The opinion of the court was delivered by: Levy, Acting P.J.
CERTIFIED FOR PUBLICATION
In this original proceeding, and the two companion proceedings (F061259, F061306), 11 rural telephone companies challenge California's Public Utilities Commission (Commission) Decision No. 10-06-029, as modified by Decision No. 10-10-036 (Decision). The Decision allocates the proceeds from the redemption of Rural Telephone Bank (RTB) stock to the telephone companies' ratepayers. The subject stock was issued by the RTB in one of two ways. First, as a condition of receiving a loan from the RTB, a rural telephone company was required to purchase an amount of stock equal to 5 percent of the loan proceeds. Second, if the total interest received by the RTB from its borrowers exceeded its expenses and reserve requirements, the RTB issued patronage refunds to the rural telephone companies in the form of additional shares of stock. When the RTB was dissolved, this stock was redeemed for par value. This court issued a writ of review to consider the Decision.

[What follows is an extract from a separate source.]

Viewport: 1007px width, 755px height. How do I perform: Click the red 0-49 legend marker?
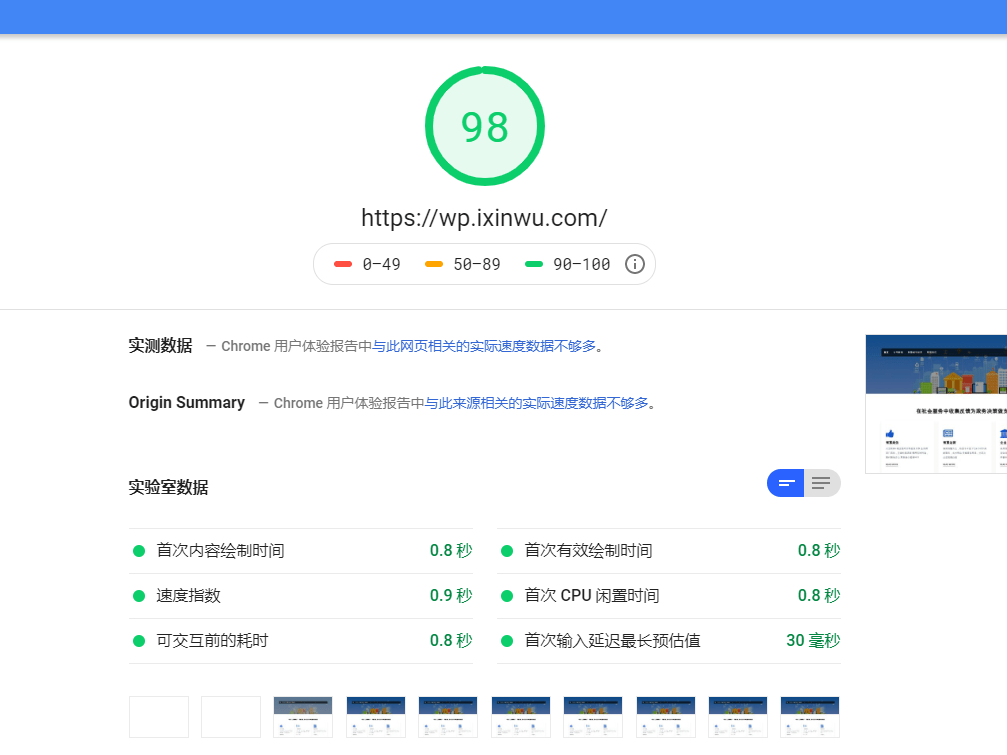coord(343,264)
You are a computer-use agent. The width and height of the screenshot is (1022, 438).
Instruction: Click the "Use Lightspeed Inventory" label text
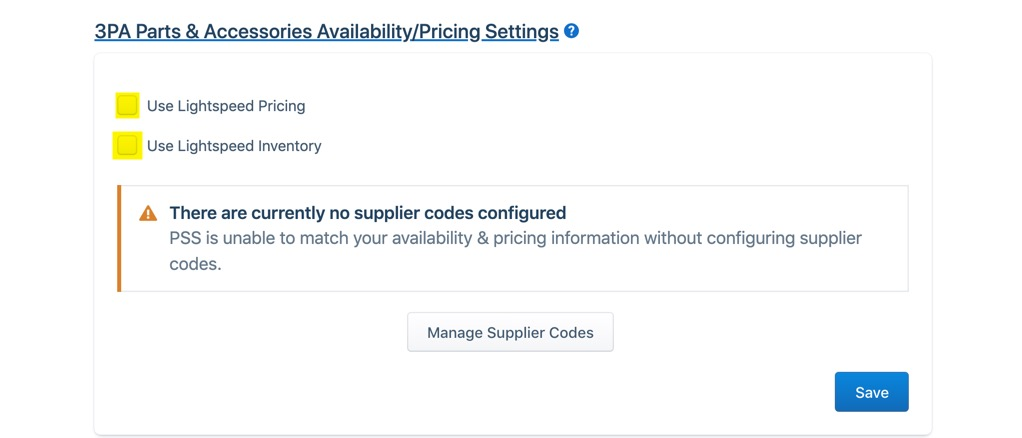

Petitioner, The Ponderosa Telephone Co. (Ponderosa), contends that it owned the RTB shares. Accordingly, Ponderosa argues, the Commission's action in allocating the share proceeds to the ratepayers constituted an unlawful taking of Ponderosa's property, resulted in improper retroactive ratemaking, and was contrary to the Commission's own rules. Ponderosa further asserts that it was denied due process and that the Decision is not supported by either substantial evidence or adequate findings.
As discussed below, the Commission erred in allocating both the purchased share proceeds and the patronage share proceeds to the ratepayers. Therefore, the Decision will be annulled.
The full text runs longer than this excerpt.